#### Job:
Output every line of the entries below as a JSON list of strings, with one string per line and blank lines omitted. Leave the pictures out of your answer.

[start Records for processing]

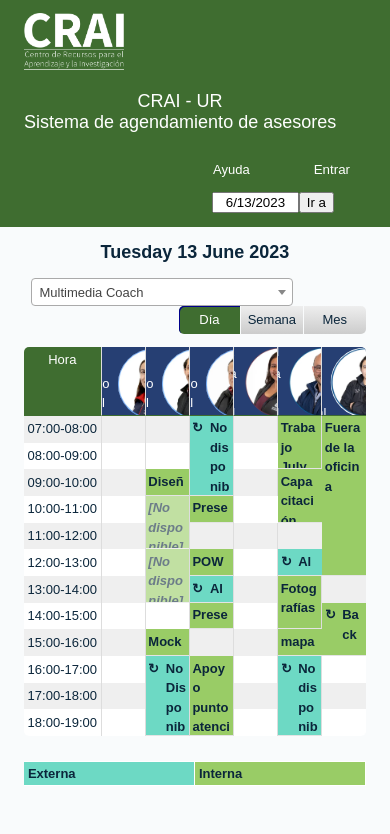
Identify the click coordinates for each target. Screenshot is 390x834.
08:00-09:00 (62, 455)
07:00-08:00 (62, 428)
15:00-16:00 (62, 642)
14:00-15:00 (62, 615)
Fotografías (299, 598)
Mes (335, 319)
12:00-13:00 (62, 562)
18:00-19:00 (62, 722)
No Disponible (176, 698)
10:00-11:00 (62, 508)
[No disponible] (165, 524)
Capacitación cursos (298, 498)
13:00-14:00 (62, 589)
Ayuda (231, 169)
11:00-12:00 (62, 535)
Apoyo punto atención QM (211, 698)
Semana (272, 319)
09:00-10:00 (62, 482)
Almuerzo (308, 565)
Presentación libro (209, 618)
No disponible (220, 457)
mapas (298, 645)
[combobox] (162, 292)
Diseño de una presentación (165, 485)
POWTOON (210, 565)
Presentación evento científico (209, 511)
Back (350, 624)
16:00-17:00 (62, 669)
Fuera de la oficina (342, 457)
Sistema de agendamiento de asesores (180, 122)
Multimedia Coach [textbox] (92, 292)
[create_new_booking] (123, 429)
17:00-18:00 (62, 695)
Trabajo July (298, 444)
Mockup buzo (164, 645)
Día (209, 319)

[end Records for processing]

#### Worked answer:
[
  "Identify the click coordinates for each target. Screenshot is 390x834.",
  "08:00-09:00 (62, 455)",
  "07:00-08:00 (62, 428)",
  "15:00-16:00 (62, 642)",
  "14:00-15:00 (62, 615)",
  "Fotografías (299, 598)",
  "Mes (335, 319)",
  "12:00-13:00 (62, 562)",
  "18:00-19:00 (62, 722)",
  "No Disponible (176, 698)",
  "10:00-11:00 (62, 508)",
  "[No disponible] (165, 524)",
  "Capacitación cursos (298, 498)",
  "13:00-14:00 (62, 589)",
  "Ayuda (231, 169)",
  "11:00-12:00 (62, 535)",
  "Apoyo punto atención QM (211, 698)",
  "Semana (272, 319)",
  "09:00-10:00 (62, 482)",
  "Almuerzo (308, 565)",
  "Presentación libro (209, 618)",
  "No disponible (220, 457)",
  "mapas (298, 645)",
  "[combobox] (162, 292)",
  "Diseño de una presentación (165, 485)",
  "POWTOON (210, 565)",
  "Presentación evento científico (209, 511)",
  "Back (350, 624)",
  "16:00-17:00 (62, 669)",
  "Fuera de la oficina (342, 457)",
  "Sistema de agendamiento de asesores (180, 122)",
  "Multimedia Coach [textbox] (92, 292)",
  "[create_new_booking] (123, 429)",
  "17:00-18:00 (62, 695)",
  "Trabajo July (298, 444)",
  "Mockup buzo (164, 645)",
  "Día (209, 319)"
]